Start AVAILABLE RECORDS

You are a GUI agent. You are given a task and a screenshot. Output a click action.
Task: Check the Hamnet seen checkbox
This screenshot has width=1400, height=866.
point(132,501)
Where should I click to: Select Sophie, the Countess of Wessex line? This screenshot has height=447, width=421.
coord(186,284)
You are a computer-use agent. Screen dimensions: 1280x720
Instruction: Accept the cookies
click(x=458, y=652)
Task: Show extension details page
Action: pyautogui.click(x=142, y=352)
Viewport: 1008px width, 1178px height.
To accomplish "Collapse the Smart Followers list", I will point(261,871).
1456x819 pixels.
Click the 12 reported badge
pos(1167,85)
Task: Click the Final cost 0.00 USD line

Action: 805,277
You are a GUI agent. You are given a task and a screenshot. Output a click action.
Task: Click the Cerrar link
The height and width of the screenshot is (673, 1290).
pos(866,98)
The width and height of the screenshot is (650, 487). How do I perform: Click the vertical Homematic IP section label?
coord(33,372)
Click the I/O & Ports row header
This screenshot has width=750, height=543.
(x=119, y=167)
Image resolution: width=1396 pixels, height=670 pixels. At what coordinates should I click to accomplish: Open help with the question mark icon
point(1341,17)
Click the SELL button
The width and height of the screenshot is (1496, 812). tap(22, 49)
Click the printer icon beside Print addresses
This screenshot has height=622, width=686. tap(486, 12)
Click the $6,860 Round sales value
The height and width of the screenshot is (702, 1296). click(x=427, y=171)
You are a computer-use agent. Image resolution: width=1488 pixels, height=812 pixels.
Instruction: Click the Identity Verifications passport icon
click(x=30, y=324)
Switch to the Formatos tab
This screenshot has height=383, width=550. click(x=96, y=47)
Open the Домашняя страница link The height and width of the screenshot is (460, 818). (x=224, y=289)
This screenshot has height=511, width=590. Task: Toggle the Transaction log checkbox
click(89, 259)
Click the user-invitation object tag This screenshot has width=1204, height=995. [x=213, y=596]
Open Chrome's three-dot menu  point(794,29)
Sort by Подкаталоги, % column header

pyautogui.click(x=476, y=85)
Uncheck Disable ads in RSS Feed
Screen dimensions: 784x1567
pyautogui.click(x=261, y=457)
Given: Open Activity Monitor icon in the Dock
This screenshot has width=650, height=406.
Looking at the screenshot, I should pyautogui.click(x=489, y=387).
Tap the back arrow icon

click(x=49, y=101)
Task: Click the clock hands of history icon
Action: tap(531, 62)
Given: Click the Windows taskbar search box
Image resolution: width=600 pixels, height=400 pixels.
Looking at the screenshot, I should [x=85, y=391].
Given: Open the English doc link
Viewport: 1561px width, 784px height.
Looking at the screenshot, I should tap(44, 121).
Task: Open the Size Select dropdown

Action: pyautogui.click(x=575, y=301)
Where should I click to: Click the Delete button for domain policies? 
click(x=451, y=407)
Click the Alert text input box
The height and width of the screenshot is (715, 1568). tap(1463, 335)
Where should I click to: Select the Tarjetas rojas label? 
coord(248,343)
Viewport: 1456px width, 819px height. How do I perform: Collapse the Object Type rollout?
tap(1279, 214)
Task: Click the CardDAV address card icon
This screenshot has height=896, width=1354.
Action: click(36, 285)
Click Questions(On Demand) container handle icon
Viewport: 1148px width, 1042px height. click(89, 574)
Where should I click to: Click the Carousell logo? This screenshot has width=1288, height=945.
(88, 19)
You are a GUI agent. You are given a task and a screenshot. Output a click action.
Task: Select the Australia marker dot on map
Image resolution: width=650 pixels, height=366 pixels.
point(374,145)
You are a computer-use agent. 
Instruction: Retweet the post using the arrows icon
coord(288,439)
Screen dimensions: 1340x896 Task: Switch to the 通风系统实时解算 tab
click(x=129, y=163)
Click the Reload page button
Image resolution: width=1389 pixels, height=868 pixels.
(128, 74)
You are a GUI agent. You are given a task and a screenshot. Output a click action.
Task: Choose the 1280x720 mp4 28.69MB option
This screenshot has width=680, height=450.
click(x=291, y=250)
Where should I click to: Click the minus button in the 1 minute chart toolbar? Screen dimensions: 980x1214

End AVAILABLE RECORDS

▶ [THE REQUEST]:
Change "GUI agent" to "desktop agent" throughout the records above and write them out again, leaving everything else as it is.

▶ [COMPLETED TASK]:
You are a desktop agent. You are given a task and a screenshot. Output a click action.
Task: Check the Hamnet seen checkbox
This screenshot has width=1400, height=866.
point(132,501)
Where should I click to: Select Sophie, the Countess of Wessex line? This screenshot has height=447, width=421.
coord(186,284)
You are a computer-use agent. Screen dimensions: 1280x720
Instruction: Accept the cookies
click(x=458, y=652)
Task: Show extension details page
Action: pyautogui.click(x=142, y=352)
Viewport: 1008px width, 1178px height.
To accomplish "Collapse the Smart Followers list", I will point(261,871).
1456x819 pixels.
Click the 12 reported badge
pos(1167,85)
Task: Click the Final cost 0.00 USD line

Action: 805,277
You are a desktop agent. You are given a task and a screenshot. Output a click action.
Task: Click the Cerrar link
The height and width of the screenshot is (673, 1290).
pos(866,98)
The width and height of the screenshot is (650, 487). How do I perform: Click the vertical Homematic IP section label?
coord(33,372)
Click the I/O & Ports row header
This screenshot has width=750, height=543.
(x=119, y=167)
Image resolution: width=1396 pixels, height=670 pixels. At what coordinates should I click to accomplish: Open help with the question mark icon
point(1341,17)
Click the SELL button
The width and height of the screenshot is (1496, 812). tap(22, 49)
Click the printer icon beside Print addresses
This screenshot has height=622, width=686. tap(486, 12)
Click the $6,860 Round sales value
The height and width of the screenshot is (702, 1296). click(x=427, y=171)
You are a computer-use agent. Image resolution: width=1488 pixels, height=812 pixels.
Instruction: Click the Identity Verifications passport icon
click(x=30, y=324)
Switch to the Formatos tab
This screenshot has height=383, width=550. click(x=96, y=47)
Open the Домашняя страница link The height and width of the screenshot is (460, 818). (x=224, y=289)
This screenshot has height=511, width=590. Task: Toggle the Transaction log checkbox
click(89, 259)
Click the user-invitation object tag This screenshot has width=1204, height=995. [x=213, y=596]
Open Chrome's three-dot menu  point(794,29)
Sort by Подкаталоги, % column header

pyautogui.click(x=476, y=85)
Uncheck Disable ads in RSS Feed
Screen dimensions: 784x1567
pyautogui.click(x=261, y=457)
Given: Open Activity Monitor icon in the Dock
This screenshot has width=650, height=406.
Looking at the screenshot, I should pyautogui.click(x=489, y=387).
Tap the back arrow icon

click(x=49, y=101)
Task: Click the clock hands of history icon
Action: tap(531, 62)
Given: Click the Windows taskbar search box
Image resolution: width=600 pixels, height=400 pixels.
Looking at the screenshot, I should [x=85, y=391].
Given: Open the English doc link
Viewport: 1561px width, 784px height.
Looking at the screenshot, I should tap(44, 121).
Task: Open the Size Select dropdown

Action: pyautogui.click(x=575, y=301)
Where should I click to: Click the Delete button for domain policies? 
click(x=451, y=407)
Click the Alert text input box
The height and width of the screenshot is (715, 1568). tap(1463, 335)
Where should I click to: Select the Tarjetas rojas label? 
coord(248,343)
Viewport: 1456px width, 819px height. How do I perform: Collapse the Object Type rollout?
tap(1279, 214)
Task: Click the CardDAV address card icon
This screenshot has height=896, width=1354.
Action: click(36, 285)
Click Questions(On Demand) container handle icon
Viewport: 1148px width, 1042px height. click(89, 574)
Where should I click to: Click the Carousell logo? This screenshot has width=1288, height=945.
(88, 19)
You are a desktop agent. You are given a task and a screenshot. Output a click action.
Task: Select the Australia marker dot on map
Image resolution: width=650 pixels, height=366 pixels.
point(374,145)
You are a computer-use agent. 
Instruction: Retweet the post using the arrows icon
coord(288,439)
Screen dimensions: 1340x896 Task: Switch to the 通风系统实时解算 tab
click(x=129, y=163)
Click the Reload page button
Image resolution: width=1389 pixels, height=868 pixels.
(128, 74)
You are a desktop agent. You are given a task and a screenshot. Output a click action.
Task: Choose the 1280x720 mp4 28.69MB option
This screenshot has width=680, height=450.
click(x=291, y=250)
Where should I click to: Click the minus button in the 1 minute chart toolbar? Screen dimensions: 980x1214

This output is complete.